Springsteen fans who want to read about the man and his music have long been able to opt for everything from biographies to books about the albums to coffee-table photo collections. Now comes Gillian Gaar’s Boss, which attempts with considerable success to be all this and more. Think of it as a sort of one-stop print shop for Bruce aficionados.

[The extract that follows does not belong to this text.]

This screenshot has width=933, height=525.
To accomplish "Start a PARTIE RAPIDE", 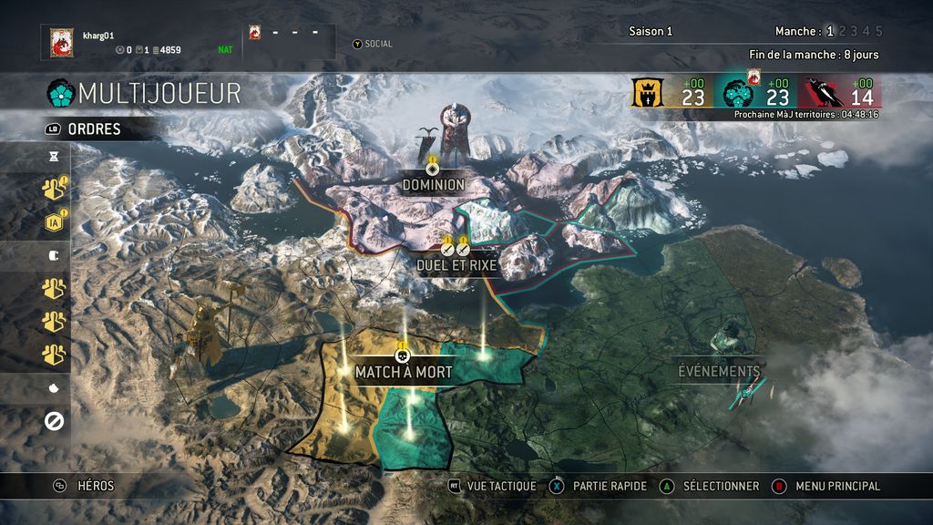I will (x=610, y=487).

In the volume, which spans 208 oversized pages, the veteran Seattle-based rock writer offers the basics of Springsteen’s story, starting with the birth of his difficult father and ending with the 2014 induction of his E Street Band into the Rock and Roll Hall of Fame. Gaar also delivers thoughtful reviews of Springsteen’s albums; includes an impressively thorough selected discography of singles, EPs, albums, and box sets that lists release dates, recording info, producers, musicians, and more; and features a generous assortment of color and black-and-white photos from throughout the artist’s career. Sidebars cover such topics as Springsteen’s pivotal 1975 Bottom Line gigs, his London debut, his wives, his key singles, and the life and death of E Street sax player Clarence Clemons.

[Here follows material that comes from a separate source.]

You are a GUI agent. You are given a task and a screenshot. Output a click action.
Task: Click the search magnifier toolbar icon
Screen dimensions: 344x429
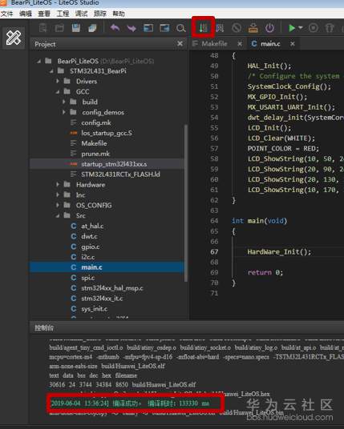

Gaar offers a fair amount of detail throughout but, obviously, you don’t cover all this turf in 208 pages without cutting some corners. Those who want to dig deeper can pick up my own Springsteen on Springsteen: Interviews, Speeches, and Encounters, Peter Ames Carlin’s Bruce, or Ryan White’s Springsteen: Album by Album, all of which Gaar lists in a bibliography, along with a variety of other books, magazines, websites, and articles. (Fans can also order Bruce’s autobiography, Born to Run, which will be released on September 27.)
If you’ve already read much of this other material, you’re not likely to find many revelations in Gaar’s book. But if you’re just starting to fill your Bruce bookshelf, this would be a sensible first purchase. Boss is well-written and carefully researched, and it packs considerable insight and information into most every page.